回到山腰处的茅草屋外,李道元还是有些感慨,没想到半年不见师父,回来后竟然只见一面就没了。
唯独留下的这把拂尘自然也是个宝贝,以玄铁做柄,尾端做莲花状,其拂则挑选了三千根白马尾毛,摸上去只觉春风拂面。
而此时,在师父的茅屋面前,李道元捧着这把拂尘,心中却只感觉睹物思人,最是难受,便想着改天将自己师父这些用品连着这把拂尘一起下葬的好,到时候就不用这么难受了。
正想着这些,旁边的棚户里传来了一阵铃铛声和自家大师兄的叫声,李道元转头看了一眼,便赶紧说道:
“大师兄等一下,我将师父的拂尘请回去再来帮你添草。”
说着,李道元对着师父的房门点头三下,才一把推开,入室后不敢多看,将拂尘放到专门的架子上后,便转身出了门。
而在棚户里,李道元口中的大师兄也转头看着这里,直到又一把草料添进了石槽里才又啊——呃——啊——呃的叫了起来。
“师兄你是想问师父去哪了吗?”
“应该是下去地府做官了吧。”
李道元自问自答道,在添置了草料之后,靠着一旁的木杆子,开始和这头毛驴对起话来。
啊——呃——啊——呃——
“我也不知道是不是真的,不过我们现在是见不到他了。”
啊——呃——啊——呃——
“你想说接下来怎么办啊?这几天先将这里的东西再处理下吧,师父不在了我在这里呆着也没意思,到时候我领着你去山下看看。”
“师父给了我一封信,让我去柳州城那边,但看那部《大庸风物志》上说,那里离这里大概有三千多里地呢,带着你走水路会快一些,但我攒下来的一百文钱也不知道够不够。”
啊——呃——啊——呃——
“你想说放你自己走吗?这可不行,你是我大师兄啊,到时候我们慢慢走,我牵着你,顺便路上还能看看风景呢。”

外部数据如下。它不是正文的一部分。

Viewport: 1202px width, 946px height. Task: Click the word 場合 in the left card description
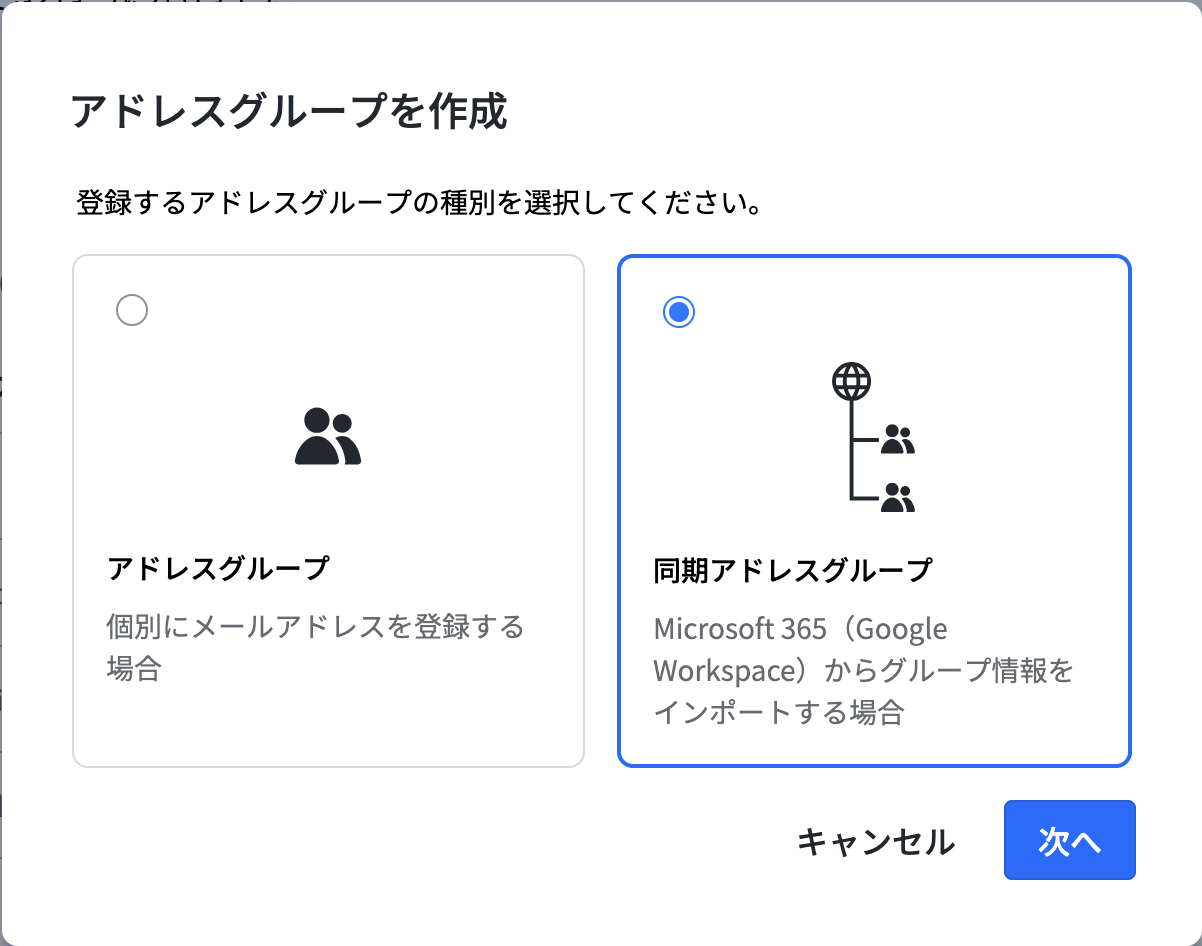pos(134,668)
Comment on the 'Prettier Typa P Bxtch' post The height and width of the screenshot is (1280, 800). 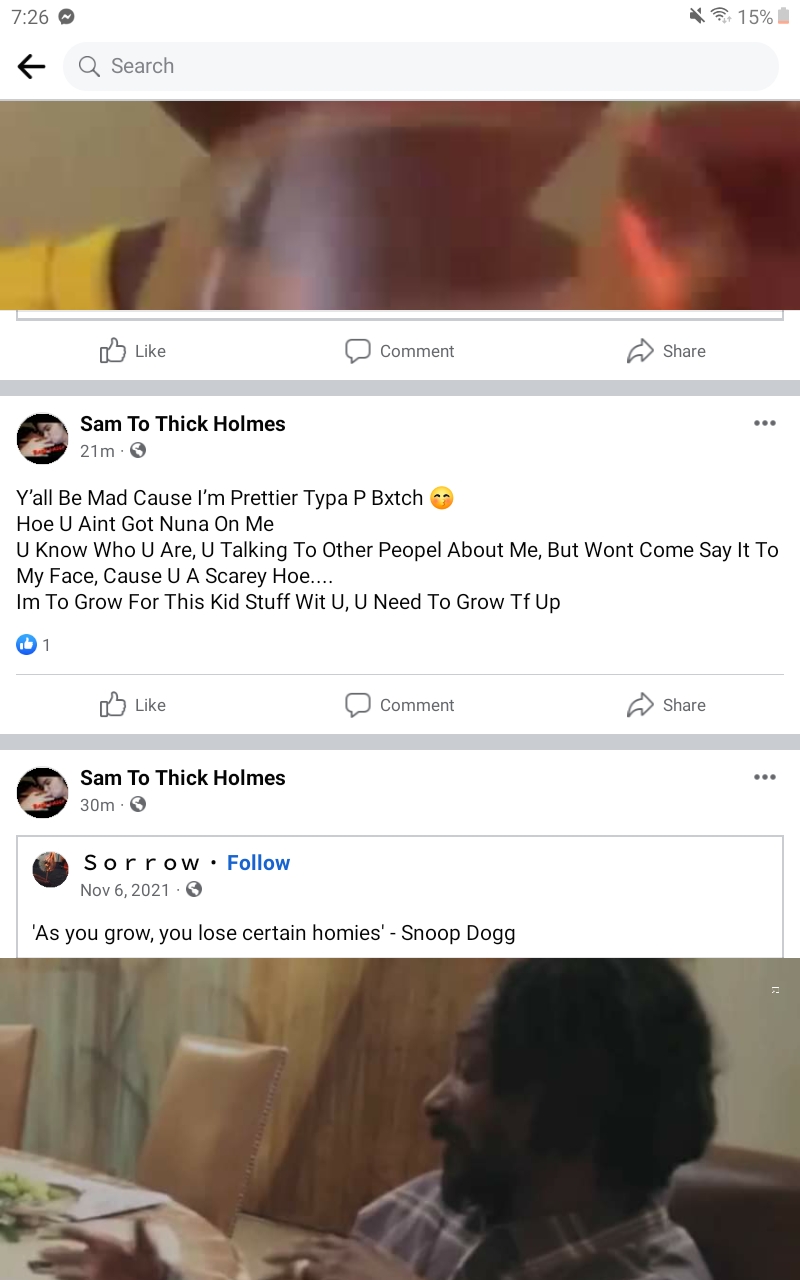[x=400, y=705]
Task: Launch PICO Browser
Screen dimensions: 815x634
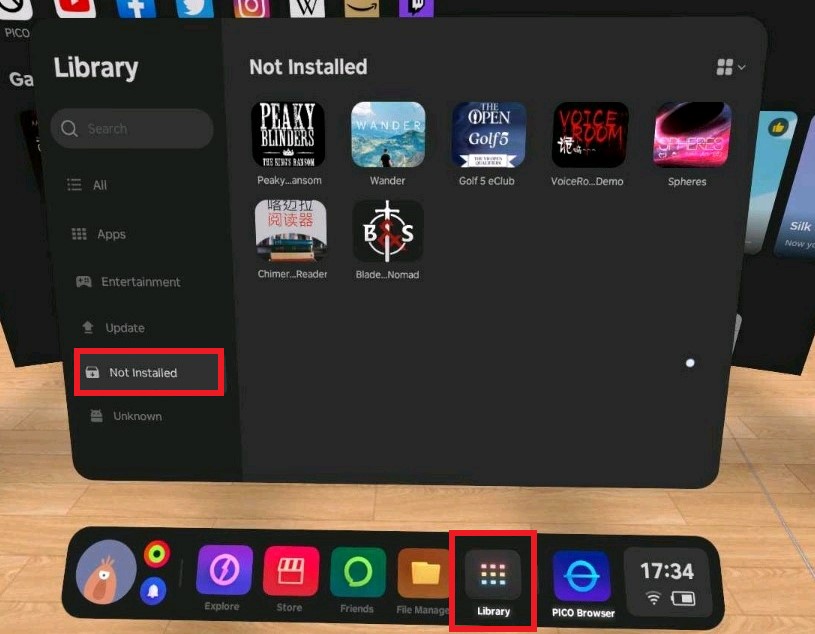Action: pyautogui.click(x=582, y=577)
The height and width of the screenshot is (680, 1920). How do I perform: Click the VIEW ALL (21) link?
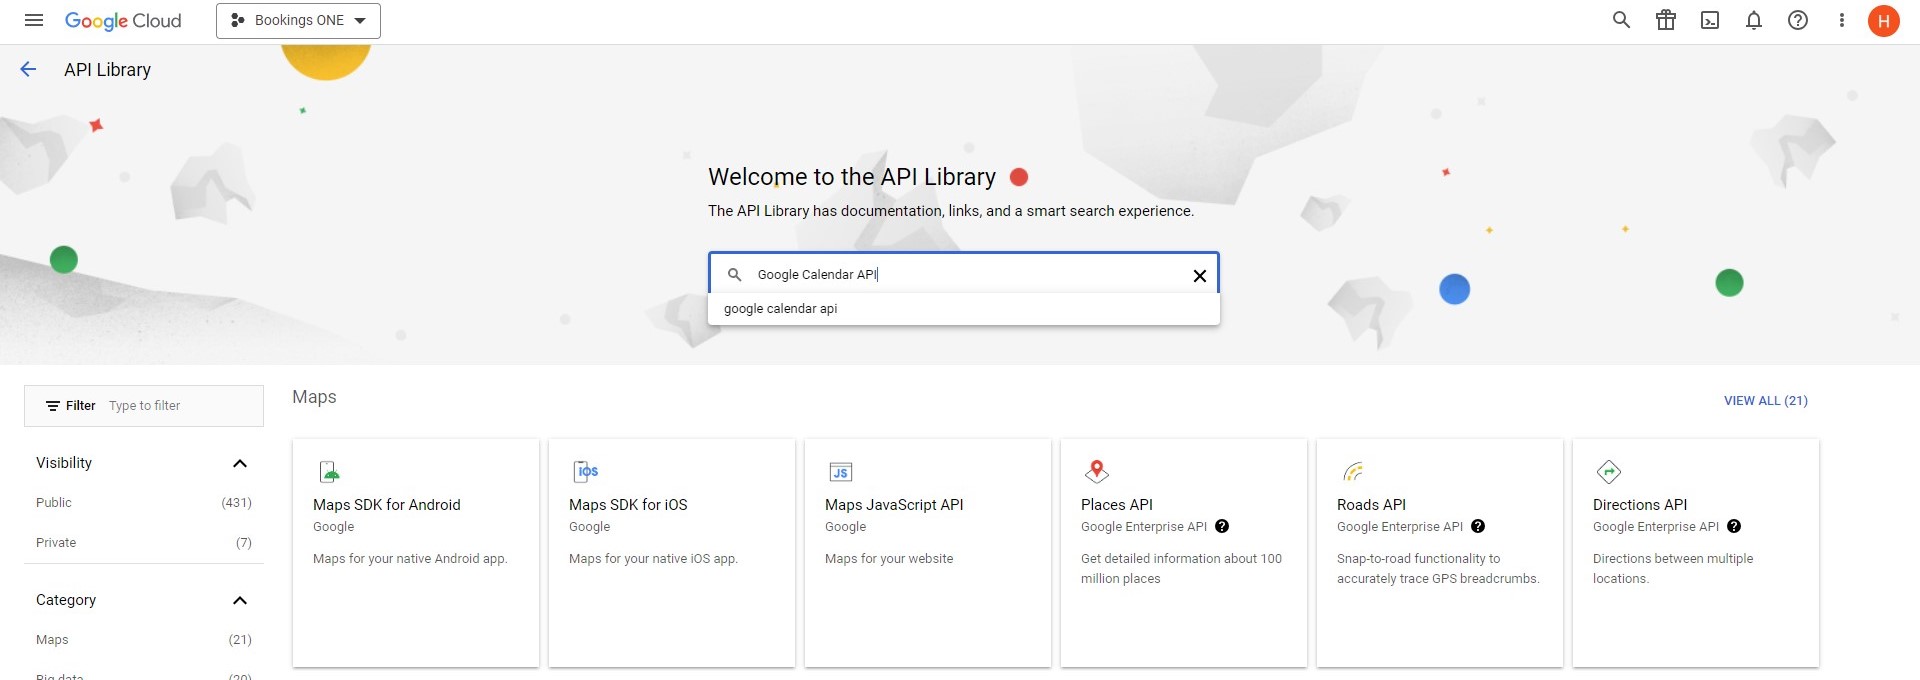(x=1765, y=401)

这句话说完,毛驴似乎是觉得草料香甜了,竟没有再叫。而李道元看着师兄吃的满意,也开始去忙自己的事情了。
不论任何时候,想要出门都不是一件简单的事情。而且老道士没有留下那种可以储物的袋子,他自己也没有手段,所以为了预防各种问题,他必须考虑多带些东西。

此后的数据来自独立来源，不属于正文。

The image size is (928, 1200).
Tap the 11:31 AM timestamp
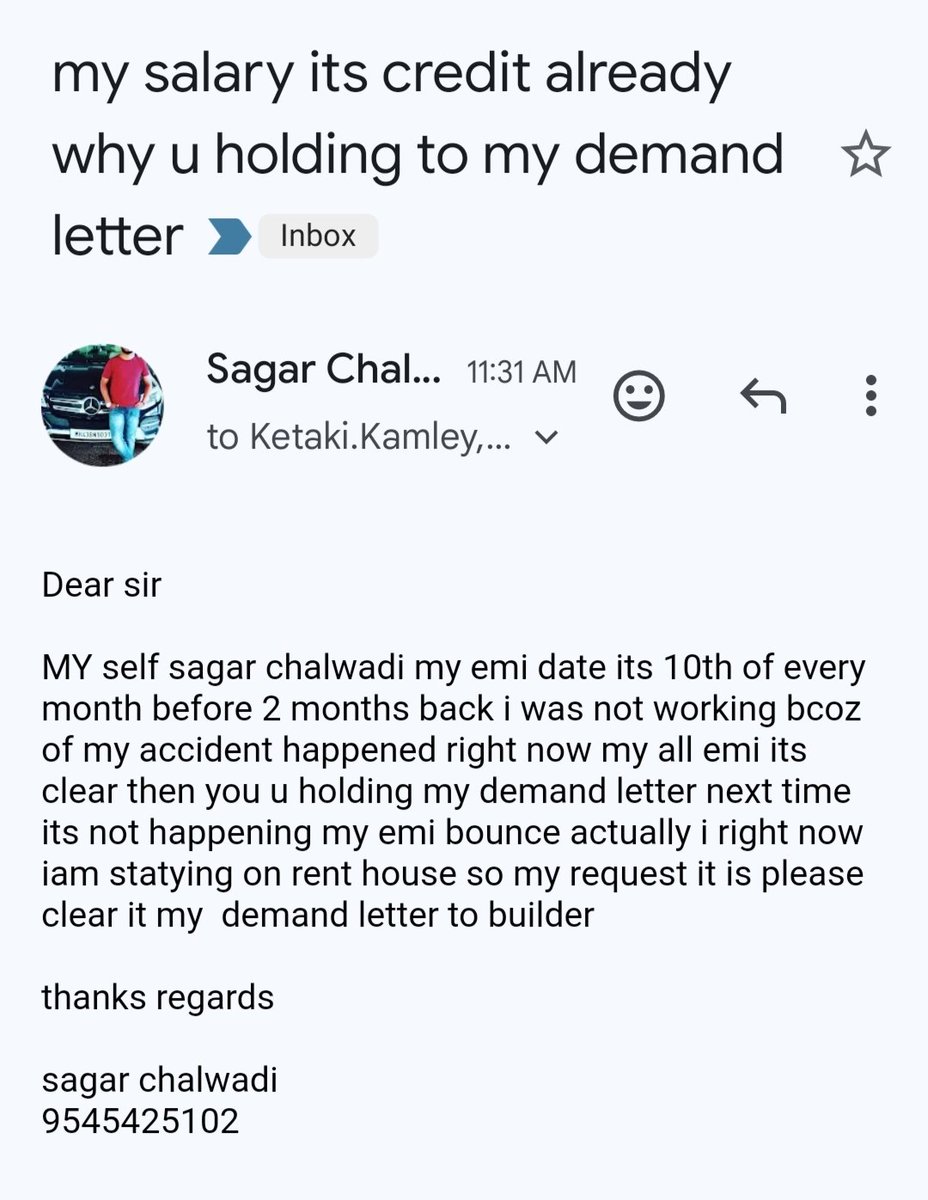pyautogui.click(x=521, y=372)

自己的两本书是肯定要带的,加上一套换洗的衣物,普通的包袱就能装满了。但他还要带些干粮,肉条,袋子装的水,火折子,自己用草药做的跌打药和驱蚊散,这些,非得背个背篓才行了。
于是接下来几天,李道元除了在后山上选了一块灵气汇聚之地将自己师父的一应物品埋下去之外,便是忙着打造下山的装备了。
没办法,自己师父可以辟谷,但自己却还没到那种水平,于是便老老实实的拿着工具为自己打造了一个背篓,勉强能装下自己的衣物书籍和一些零碎的东西了。